## GIVEN REQUEST A
Duplicate the lines of the listing starting at the line that contains "The height and width of the screenshot is (727, 1279)." and ending at the line that contains "click(x=188, y=730)", including both of those lines.

## PASSAGE PROVIDED
○ ○ ○

Gunzorro Offline Upload & Sell: On
|
Part of my interest in trying my friend's lenses was to come to a conclusion as to the condition of his newly purchased (a few months back) of the renowned FE 24-70/2.8 GM lens. We'd both been experiencing unexpected OOF, front-focus, and even blurry focus on shots we both thought should have been simple and normal procedure.
So I started my day as a "donation" to try and find out what was going on -- was it "us" or was it the lens.
Naturally, like most honest adventurers, we looked to ourselves as the potential culprits for camera settings or technique. So I mounted the lens on my up-to-date firmware a7R2 (updated at least to cover the 24-70 introduction) and proceeded.
Out of my first 52 images taken, mostly zoomed from extremes for each subject, 24mm and 70mm, I had 12 obvious "misses", and by that I mean they were disastrous misses that shouldn't be shown on a discussion board, and certainly would never be presented to a client or published. That's 25% fail rate. As a point of reference: for this sort of mixed distance scenery shooting with my humble Canon 24-105/4L IS original version, I have less than 5% that the camera has misfocused (really it is near zero, probably my occasionally rushed technique is the true reason some shots are off) -- I mean, I can shoot that lens through the windshield of a moving vehicle and get sharp shots! Also -- I always shoot with precise one-shot center point AF.
Anyhow, I shoot how I shoot, some are better or more precise, some are looser and blurrier! But I count myself as one who strives for "sharp" images and precise focus on contrasty targets.

○ ○ ○

## GIVEN REQUEST B
Set down, word for word, the portion of the post on lens focus problems starting at "Anyhow, I shoot" and ending at "on contrasty targets.".

○ ○ ○

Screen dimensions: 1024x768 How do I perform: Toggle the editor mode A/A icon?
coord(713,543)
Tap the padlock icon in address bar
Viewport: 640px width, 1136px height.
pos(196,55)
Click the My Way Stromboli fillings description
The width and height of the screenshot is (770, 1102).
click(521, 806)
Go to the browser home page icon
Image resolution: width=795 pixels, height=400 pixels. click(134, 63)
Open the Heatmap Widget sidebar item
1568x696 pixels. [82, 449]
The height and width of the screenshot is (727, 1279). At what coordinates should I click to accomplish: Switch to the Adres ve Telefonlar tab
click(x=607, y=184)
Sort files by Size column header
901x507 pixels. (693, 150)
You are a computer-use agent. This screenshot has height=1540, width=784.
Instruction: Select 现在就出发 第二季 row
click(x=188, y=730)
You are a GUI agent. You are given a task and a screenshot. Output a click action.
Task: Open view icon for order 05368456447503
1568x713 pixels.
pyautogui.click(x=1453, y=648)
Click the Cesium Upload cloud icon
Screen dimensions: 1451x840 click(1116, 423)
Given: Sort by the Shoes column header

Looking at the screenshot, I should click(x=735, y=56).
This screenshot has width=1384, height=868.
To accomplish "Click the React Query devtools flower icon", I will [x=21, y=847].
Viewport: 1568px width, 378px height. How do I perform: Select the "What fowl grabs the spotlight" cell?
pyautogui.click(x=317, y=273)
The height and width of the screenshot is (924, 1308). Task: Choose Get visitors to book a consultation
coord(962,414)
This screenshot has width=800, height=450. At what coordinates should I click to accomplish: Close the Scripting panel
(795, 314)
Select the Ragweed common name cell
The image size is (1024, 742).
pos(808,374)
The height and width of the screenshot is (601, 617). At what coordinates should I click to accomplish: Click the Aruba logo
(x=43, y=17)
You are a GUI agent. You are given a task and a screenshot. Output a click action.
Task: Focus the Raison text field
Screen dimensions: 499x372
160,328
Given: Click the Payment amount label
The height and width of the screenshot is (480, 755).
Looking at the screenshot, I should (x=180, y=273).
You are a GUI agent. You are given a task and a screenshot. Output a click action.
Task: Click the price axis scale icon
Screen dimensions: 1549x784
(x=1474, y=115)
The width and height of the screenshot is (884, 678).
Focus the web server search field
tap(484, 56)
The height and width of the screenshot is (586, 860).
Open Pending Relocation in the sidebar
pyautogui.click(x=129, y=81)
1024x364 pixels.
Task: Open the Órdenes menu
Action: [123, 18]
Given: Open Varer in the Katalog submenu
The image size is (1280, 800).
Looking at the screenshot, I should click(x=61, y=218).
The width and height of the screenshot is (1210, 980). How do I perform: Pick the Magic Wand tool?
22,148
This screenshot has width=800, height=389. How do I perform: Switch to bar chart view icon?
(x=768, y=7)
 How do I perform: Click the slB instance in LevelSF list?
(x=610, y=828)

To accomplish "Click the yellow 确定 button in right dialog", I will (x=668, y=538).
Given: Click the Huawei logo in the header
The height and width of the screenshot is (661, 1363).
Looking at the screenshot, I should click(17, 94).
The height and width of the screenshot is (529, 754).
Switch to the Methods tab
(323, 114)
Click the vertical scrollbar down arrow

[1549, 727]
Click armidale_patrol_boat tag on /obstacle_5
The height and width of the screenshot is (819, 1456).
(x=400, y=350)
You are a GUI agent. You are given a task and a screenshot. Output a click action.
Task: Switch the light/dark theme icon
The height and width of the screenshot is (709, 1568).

○ ○ ○

## EXERCISE RESULT A
The height and width of the screenshot is (727, 1279). At what coordinates should I click to accomplish: Switch to the Adres ve Telefonlar tab
click(x=607, y=184)
Sort files by Size column header
901x507 pixels. (693, 150)
You are a computer-use agent. This screenshot has height=1540, width=784.
Instruction: Select 现在就出发 第二季 row
click(x=188, y=730)

## EXERCISE RESULT B
Anyhow, I shoot how I shoot, some are better or more precise, some are looser and blurrier! But I count myself as one who strives for "sharp" images and precise focus on contrasty targets.